Trois ans après s'être enfermée dans une pièce de sûreté en compagnie de sa fille dans
Panic Room (David Fincher), Jodie Foster a de nouveau de bonnes raisons d'être paranoïaque dans ce thriller dont l'action se déroule à 11000 mètres d'altitude…
FLIGHT PLANUn film de Robert Schwentke
Avec Jodie Foster, Peter Sarsgaard, Sean Bean, Erika Christensen
Durée : 1h38
Sortie cinéma le 9 novembre 2005Déjà sous le choc du décès de son mari, Kyle Pratt prend l'avion de Berlin vers New York en compagnie de sa fille afin de rapatrier le cercueil du défunt. Alors qu'elle s'assoupit brièvement, sa fille disparaît. Le voyage vire au cauchemar pour Kyle qui part à la recherche de son enfant. Mais l'équipage n'a aucune trace de la présence de la petite fille à bord de l'avion…Flight Plan aurait pu se résumer à un simple thriller post 11 septembre en huis clos. En l'occurrence, le décor est justement un avion, ce qui évoque une psychose bien ancrée dans l'actualité. Mais le petit plus vient de l'état d'esprit dans lequel se trouve le personnage principal, Kyle Pratt (Jodie Foster), qui tente tout juste au début du film de rester connectée avec la réalité.
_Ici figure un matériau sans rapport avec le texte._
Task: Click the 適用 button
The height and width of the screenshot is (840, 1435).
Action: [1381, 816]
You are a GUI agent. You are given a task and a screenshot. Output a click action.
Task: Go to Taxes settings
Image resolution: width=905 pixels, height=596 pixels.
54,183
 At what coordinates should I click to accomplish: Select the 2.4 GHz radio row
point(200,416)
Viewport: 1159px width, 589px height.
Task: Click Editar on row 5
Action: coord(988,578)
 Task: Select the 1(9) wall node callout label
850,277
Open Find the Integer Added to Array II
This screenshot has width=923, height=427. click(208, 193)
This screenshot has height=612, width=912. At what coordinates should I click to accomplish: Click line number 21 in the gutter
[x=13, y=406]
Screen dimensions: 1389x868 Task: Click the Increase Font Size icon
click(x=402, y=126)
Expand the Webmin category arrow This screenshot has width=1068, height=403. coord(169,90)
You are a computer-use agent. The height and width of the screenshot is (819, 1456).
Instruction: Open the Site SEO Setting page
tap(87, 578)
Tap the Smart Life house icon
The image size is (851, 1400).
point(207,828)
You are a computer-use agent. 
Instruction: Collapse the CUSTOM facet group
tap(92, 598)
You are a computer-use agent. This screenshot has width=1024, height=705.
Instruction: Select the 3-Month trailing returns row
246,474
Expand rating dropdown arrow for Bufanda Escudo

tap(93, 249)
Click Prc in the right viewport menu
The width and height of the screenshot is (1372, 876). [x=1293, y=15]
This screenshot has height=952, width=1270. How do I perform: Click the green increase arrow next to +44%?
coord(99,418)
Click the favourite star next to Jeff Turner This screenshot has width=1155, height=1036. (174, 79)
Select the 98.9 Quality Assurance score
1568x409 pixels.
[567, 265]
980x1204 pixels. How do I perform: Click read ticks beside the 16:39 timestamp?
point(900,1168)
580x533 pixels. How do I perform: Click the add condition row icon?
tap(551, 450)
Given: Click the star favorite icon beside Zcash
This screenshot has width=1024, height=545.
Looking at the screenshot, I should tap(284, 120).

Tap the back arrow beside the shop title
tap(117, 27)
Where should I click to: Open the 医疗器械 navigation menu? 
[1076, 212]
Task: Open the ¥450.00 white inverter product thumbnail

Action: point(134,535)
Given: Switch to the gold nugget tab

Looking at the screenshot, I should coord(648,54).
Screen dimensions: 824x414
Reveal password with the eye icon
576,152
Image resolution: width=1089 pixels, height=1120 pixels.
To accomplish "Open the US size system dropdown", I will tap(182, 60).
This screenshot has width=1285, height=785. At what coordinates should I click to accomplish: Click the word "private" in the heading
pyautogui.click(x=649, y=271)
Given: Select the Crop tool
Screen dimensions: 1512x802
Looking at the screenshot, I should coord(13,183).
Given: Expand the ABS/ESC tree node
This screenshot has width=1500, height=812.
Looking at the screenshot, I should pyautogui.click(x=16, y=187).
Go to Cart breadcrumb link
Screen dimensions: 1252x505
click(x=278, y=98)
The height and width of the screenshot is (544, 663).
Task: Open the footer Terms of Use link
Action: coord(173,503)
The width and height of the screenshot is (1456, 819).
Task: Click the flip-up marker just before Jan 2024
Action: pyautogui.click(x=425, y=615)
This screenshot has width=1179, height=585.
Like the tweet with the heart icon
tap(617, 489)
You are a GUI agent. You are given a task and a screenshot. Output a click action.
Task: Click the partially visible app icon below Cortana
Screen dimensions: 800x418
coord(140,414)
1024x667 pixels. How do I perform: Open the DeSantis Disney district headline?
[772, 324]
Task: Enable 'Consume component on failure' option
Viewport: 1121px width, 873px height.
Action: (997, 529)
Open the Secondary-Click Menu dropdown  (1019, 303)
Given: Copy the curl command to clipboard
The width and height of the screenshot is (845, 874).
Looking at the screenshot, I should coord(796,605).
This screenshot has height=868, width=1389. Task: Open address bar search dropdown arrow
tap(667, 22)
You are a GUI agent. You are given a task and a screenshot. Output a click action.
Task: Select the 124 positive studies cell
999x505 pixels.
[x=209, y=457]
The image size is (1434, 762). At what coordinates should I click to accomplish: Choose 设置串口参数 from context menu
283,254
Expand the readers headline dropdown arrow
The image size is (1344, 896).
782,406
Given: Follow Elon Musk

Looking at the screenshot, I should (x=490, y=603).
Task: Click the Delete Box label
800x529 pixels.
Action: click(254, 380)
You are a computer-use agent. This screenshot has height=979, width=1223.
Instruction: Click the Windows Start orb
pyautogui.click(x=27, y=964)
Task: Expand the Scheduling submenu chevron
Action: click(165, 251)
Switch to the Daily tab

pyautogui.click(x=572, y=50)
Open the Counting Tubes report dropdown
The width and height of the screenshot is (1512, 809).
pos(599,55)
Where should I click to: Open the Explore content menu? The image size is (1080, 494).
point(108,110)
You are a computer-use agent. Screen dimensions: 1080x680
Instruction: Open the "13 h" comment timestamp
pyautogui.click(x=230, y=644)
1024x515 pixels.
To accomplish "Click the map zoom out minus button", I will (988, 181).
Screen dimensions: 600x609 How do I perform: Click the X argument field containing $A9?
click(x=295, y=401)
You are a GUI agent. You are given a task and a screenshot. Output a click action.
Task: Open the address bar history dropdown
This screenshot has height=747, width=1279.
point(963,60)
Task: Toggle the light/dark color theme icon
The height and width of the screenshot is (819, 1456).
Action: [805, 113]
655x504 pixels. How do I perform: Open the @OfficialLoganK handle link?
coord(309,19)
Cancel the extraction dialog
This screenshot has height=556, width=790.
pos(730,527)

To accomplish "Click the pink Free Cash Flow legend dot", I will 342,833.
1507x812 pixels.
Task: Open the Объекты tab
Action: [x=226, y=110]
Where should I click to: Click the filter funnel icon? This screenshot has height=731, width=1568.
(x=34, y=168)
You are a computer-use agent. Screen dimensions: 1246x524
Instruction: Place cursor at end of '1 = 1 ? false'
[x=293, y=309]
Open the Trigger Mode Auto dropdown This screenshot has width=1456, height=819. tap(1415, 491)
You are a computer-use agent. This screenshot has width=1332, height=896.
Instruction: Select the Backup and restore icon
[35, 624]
La perte de son mari menace déjà de lui faire perdre pied et les premières images racontent d'ailleurs dans le désordre les faits marquants des jours précédant le vol, traduisant avec justesse la sensation d'irréalité que ressent une personne en état de choc dans ce type de situation. Lorsqu'elle survient, la disparition de la petite fille et de toute trace de celle-ci semble alors quasi surnaturelle, presque autant que le réveil des passagers dans
Les Langoliers de Stephen King.
Dans
Flight Plan, l'espace s'avère particulièrement bien utilisé puisque les recherches de Kyle Pratt révèlent au fur et à mesure la face cachée de l'avion, dont une partie seulement est accessible aux passagers. Dans un contexte où l'héroïne finit par s'interroger sur sa santé mentale, ce labyrinthe caché avec ses gardes qui en bloquent l'accès évoque inévitablement les souvenirs que l'héroïne pourrait tenter d'occulter et qui pourraient la faire basculer. Mais tout comme elle est la seule à connaître l'avion qu'elle a participé à designer, elle est aussi la seule à avoir les clés de son esprit, à pouvoir rétablir la distinction entre le réel et l'imaginaire. Propice aux paniques collectives, le confinement dans lequel se déroule l'action est aussi exploité à travers les comportements des autres personnages, rappelant qu'il en faut parfois peu pour réveiller les instincts primaires, comme ceux de l'homme qui ne cherche qu'une occasion pour agresser un Arabe barbu, alors qu'il se fiche pas mal du sort de l'enfant s'il y en a un. L'histoire de la mère qui redouble de courage et de sens de l'initiative dès lors que son enfant est menacé pourrait faire figure de cliché. Mais Jodie Foster parvient à faire passer avec l'intensité qui caractérise si bien son jeu le mélange de force et de vulnérabilité de son personnage et à donner à celui-ci une grande cohérence émotionnelle. Les autres comédiens s'avèrent aussi extrêmement crédibles, de Peter Sarsgaard en policier flegmatique à Sean Bean en commandant de bord intransigeant.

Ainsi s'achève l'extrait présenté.